7. Dashboard + next steps (10 min)

The map_operations (alias: Map Operations Dashboard) dashboard's 4 widgets all read from om_event_history.

  • Total Events (statistic) — COUNT(*)
  • Events by Intent Type (donut) — Counts per intent_type (UI_CONTROL / DATA_QUERY / SYSTEM_CONFIG distribution)
  • Events by User (bar, Top 20) — Counts per user_id descending
  • Recent Events (data table) — 100 most recent rows by created_at desc

The key operational signal is the Events by Intent Type donut. If the rejected-intent ratio (DATA_QUERY + SYSTEM_CONFIG) stays consistently above 30%, audit two things at once — whether the LLM's allow-list conservatism is too tight, and whether operators are routing intents that belong elsewhere through this agent. Both are next-round topics.

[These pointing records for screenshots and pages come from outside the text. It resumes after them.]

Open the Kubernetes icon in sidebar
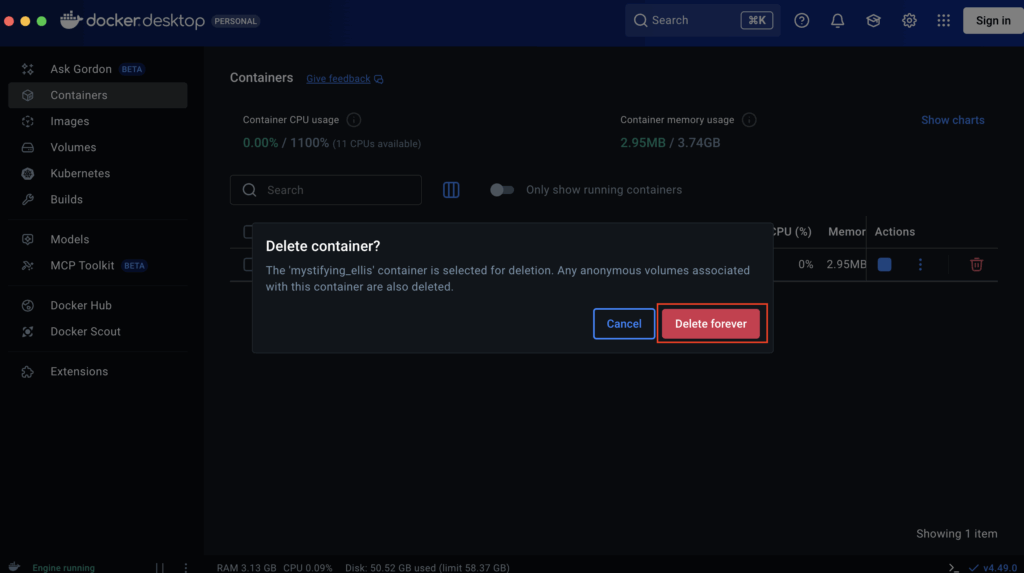The height and width of the screenshot is (573, 1024). [29, 173]
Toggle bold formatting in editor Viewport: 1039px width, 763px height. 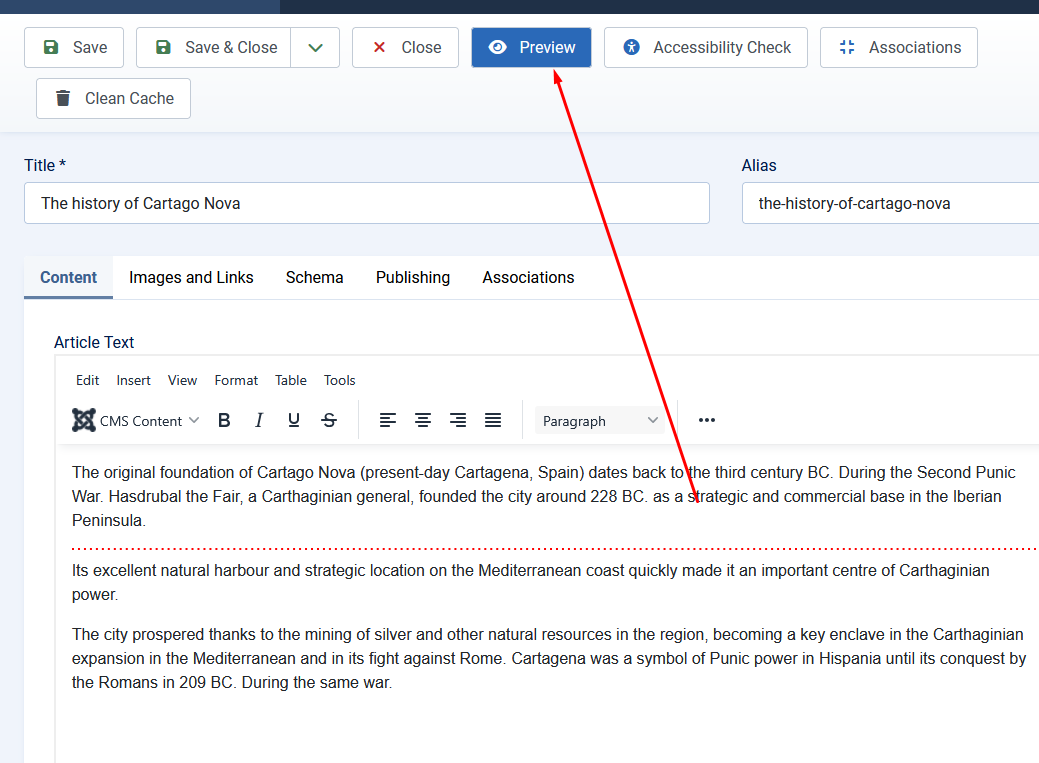click(224, 421)
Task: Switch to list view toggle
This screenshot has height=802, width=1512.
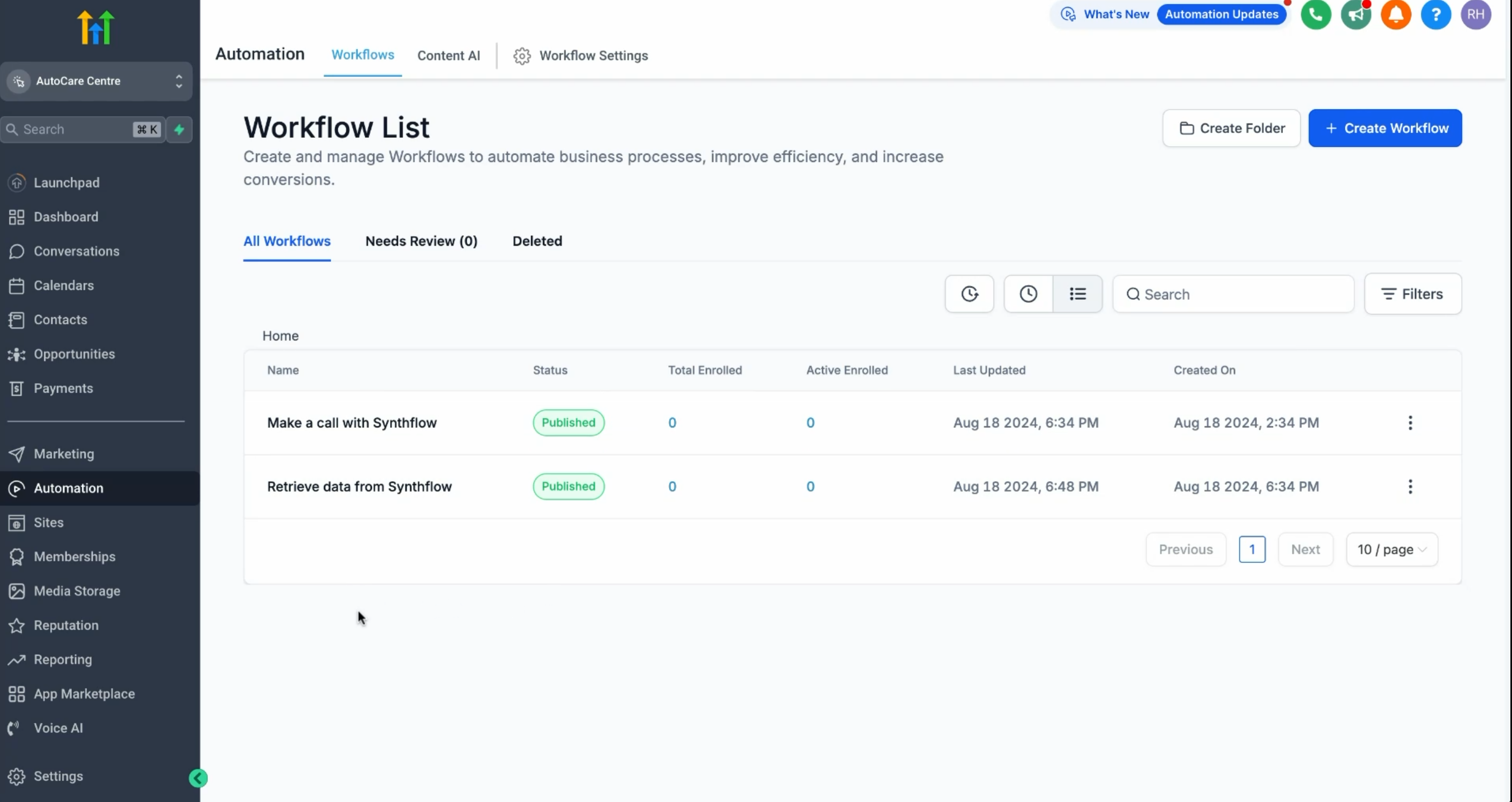Action: [x=1077, y=294]
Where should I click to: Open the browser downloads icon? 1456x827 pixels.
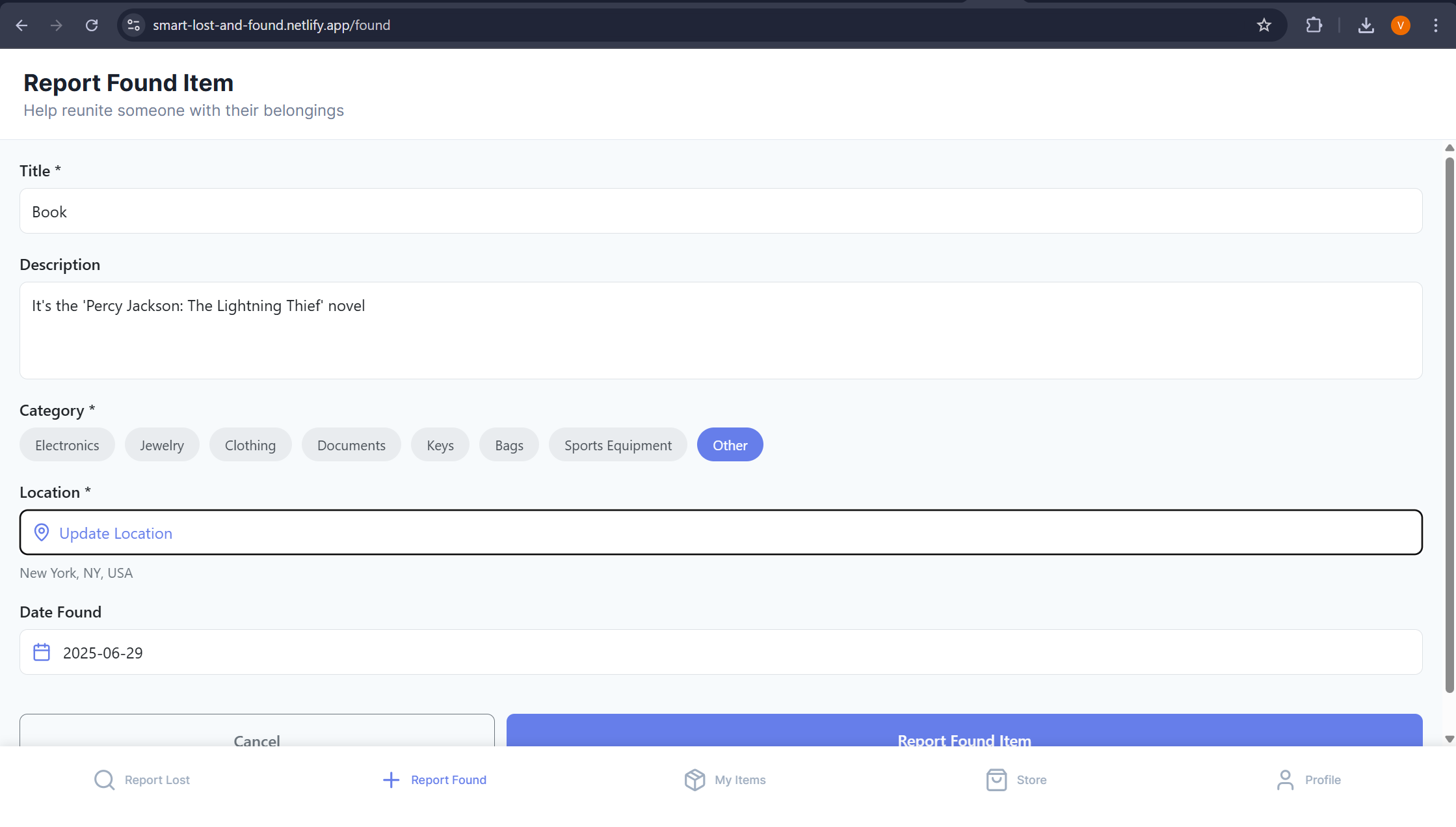coord(1366,25)
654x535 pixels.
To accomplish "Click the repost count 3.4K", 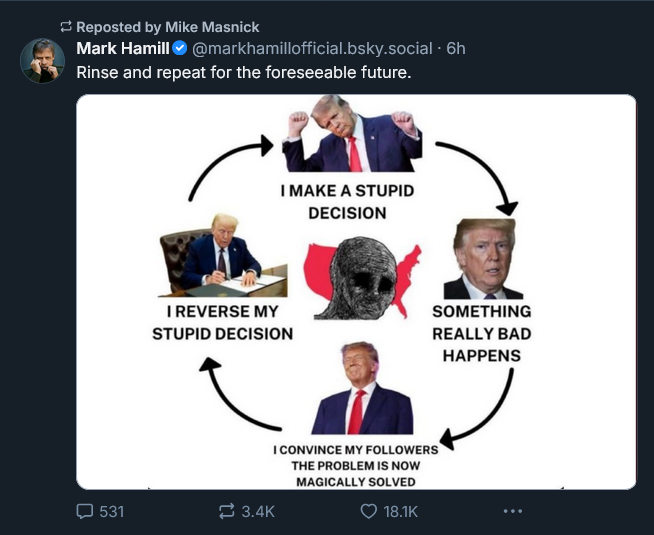I will click(x=259, y=511).
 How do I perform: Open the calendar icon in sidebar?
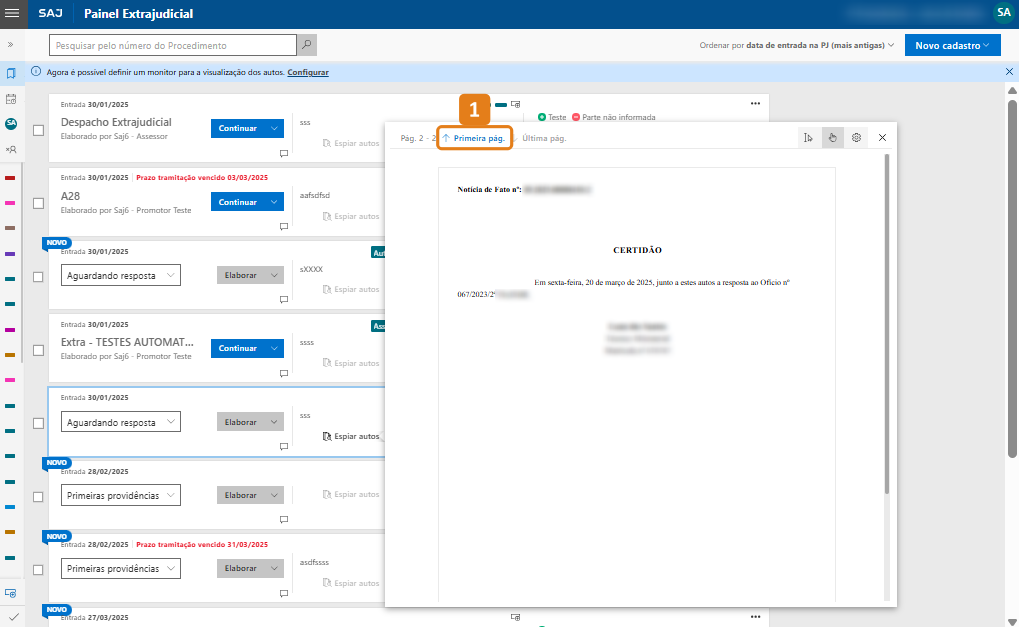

The Recent Events table is the audit-trail surface. Each row records who · what · when · with which intent, mapping directly to operator-style recent-activity review. Time-of-day trend / zone-access-pattern widgets aren't built into the seed; once operational data accumulates and analytical needs sharpen, adding those widgets is a natural follow-up.

Next directions:

  • The Agents Path (Phase 2) covers the allow-list gating pattern as it maps onto other domains.
  • Map *your own domain's command → structured action flow (smart factory work orders, call center customer responses) onto this shape.

Verification checklist

  • Both tactical_data and map_ops collections appear in the tree with 4 datasets loaded.
  • After zone_data_ingestion, all 8 rows of ui_control_parameters carry populated longitude · latitude · zoom_level columns.
  • After the 3-command session cycle, om_event_history records exactly 3 rows (the DATA_QUERY rejection must also leave one row).
  • In the Graph explorer, starting from one mc_tactical_zone you can expand both neighbors — coordinates (mc_graphic_overlay) and events (mc_event_history) — on one screen.
  • The map_operations dashboard's Events by Intent Type donut shows UI_CONTROL as the largest slice, with DATA_QUERY and SYSTEM_CONFIG reflected as rejection statistics.